A Better Prescription

  1. By confirming the ambiguity in your life you take control. (Me: this is calibration — by being ok with the paradox you take the power back). You do not need to give in to a false binary. There are no single answers. (Me: this is probably why I’m lenient on some hypocrisy 1

    — it’s inevitable)

  2. Much of the politics, religion, and ethics of the past are convenient and don’t contend with the reality of multitudes. Normal people use bad faith tactics to escape the ambiguity in their life.
  3. Your existence and breath is meaning. You make meaning through your actions.
  4. In order to be truly free, to break away from the burden of ambiguity, you need to focus on the freedom of others.

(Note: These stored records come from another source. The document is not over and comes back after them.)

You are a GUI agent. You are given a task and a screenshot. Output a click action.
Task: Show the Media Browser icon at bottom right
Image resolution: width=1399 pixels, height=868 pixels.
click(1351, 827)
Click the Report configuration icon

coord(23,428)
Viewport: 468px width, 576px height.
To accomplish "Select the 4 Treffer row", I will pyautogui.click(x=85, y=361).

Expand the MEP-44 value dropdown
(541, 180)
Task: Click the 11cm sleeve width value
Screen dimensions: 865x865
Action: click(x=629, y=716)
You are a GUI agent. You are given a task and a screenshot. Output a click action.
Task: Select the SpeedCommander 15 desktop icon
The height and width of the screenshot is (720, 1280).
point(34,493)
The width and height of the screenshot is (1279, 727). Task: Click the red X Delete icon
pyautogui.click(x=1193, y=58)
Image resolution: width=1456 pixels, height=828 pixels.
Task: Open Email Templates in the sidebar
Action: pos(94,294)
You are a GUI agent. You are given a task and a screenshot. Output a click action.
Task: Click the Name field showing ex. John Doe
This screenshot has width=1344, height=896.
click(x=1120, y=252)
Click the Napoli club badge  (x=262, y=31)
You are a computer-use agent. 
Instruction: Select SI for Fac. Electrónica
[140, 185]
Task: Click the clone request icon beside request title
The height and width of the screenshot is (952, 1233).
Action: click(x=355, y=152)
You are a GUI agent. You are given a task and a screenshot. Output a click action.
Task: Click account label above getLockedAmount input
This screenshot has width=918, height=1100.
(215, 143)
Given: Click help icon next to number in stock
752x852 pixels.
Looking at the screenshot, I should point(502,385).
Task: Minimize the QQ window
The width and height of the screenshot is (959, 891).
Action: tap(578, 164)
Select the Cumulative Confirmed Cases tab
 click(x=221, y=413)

The prescription she comes to:

    • Focus on people and honesty. Your own well-being is inextricably linked to the well-being of others. To be the best parent or teacher you could be you cannot escape a basic truth: you need others’ input.
    • Our social/policitical/economic systems must be built in recognition of the need for others to thrive because you cannot thrive alone. We must take responsibility for this truth. To maximize your freedom and agency you must maximize the freedom of others.

Start with the people next to you and appreciate that we are multitudes.

  1. From https://moontowermeta.com/the-neil-young-gambit/ :

    Consistency

    The older I get the more forgiving I am of hypocrisy. It’s more like I recognize that it’s a matter of degree. Kind of like Eddie Izzard’s joke about perjury:

    “If you commit perjury I don’t care. Don’t give a shit. I don’t think you should because you grade murder. You have murder One. Murder Two. You realize that there can be a difference in the level of murder. So there must be a difference in the level of perjury. Perjury One is when you’re saying there’s no Holocaust when, you know, 10 million people have died in it, and Perjury Nine, is when you said you shagged someone and you didn’t.”

    So let’s suppose Neil Young’s protest is part-earnest and part virtue-signaling. Pretend there’s something oblique to gain..he’s trying to impress a girl, I don’t know. The conservative media will love to overplay the “virtue-signaling is evil” hand, in the process, inching us ever closer to only-sociopaths-talk-about-the-good-things-they-do equilibrium. We’ll all be worse off because “stories of virtue are actually evil” prophesy is literally self-fulfilled in that world.

    Sometimes announcing charity or moral good is bad, but it’s probably mostly good. When people cry about virtue-signaling everywhere I get suspicious. It’s like they make “imperfect be the enemy of the good” when it suits them and they tolerate the misuse of a tool when it’s convenient to their overall stance. If a hunting rifle is used to kill an innocent person or a vehicle is used to run someone over, we don’t throw the baby out with the bathwater.

    The standard of being ethically pure and consistent is beyond any of us. But applying the standard selectively is a dishonest arguing maneuver very similar to what’s known as an “isolated demand for rigor”.

    Just as Izzard feels about perjury, I feel about hypocrisy. If you hunt for inconsistencies you’ll always find them. A full picture is opaque to outsiders. Norms change. People change. Don’t equate a first-degree hypocrite with a veterinarian that eats chicken.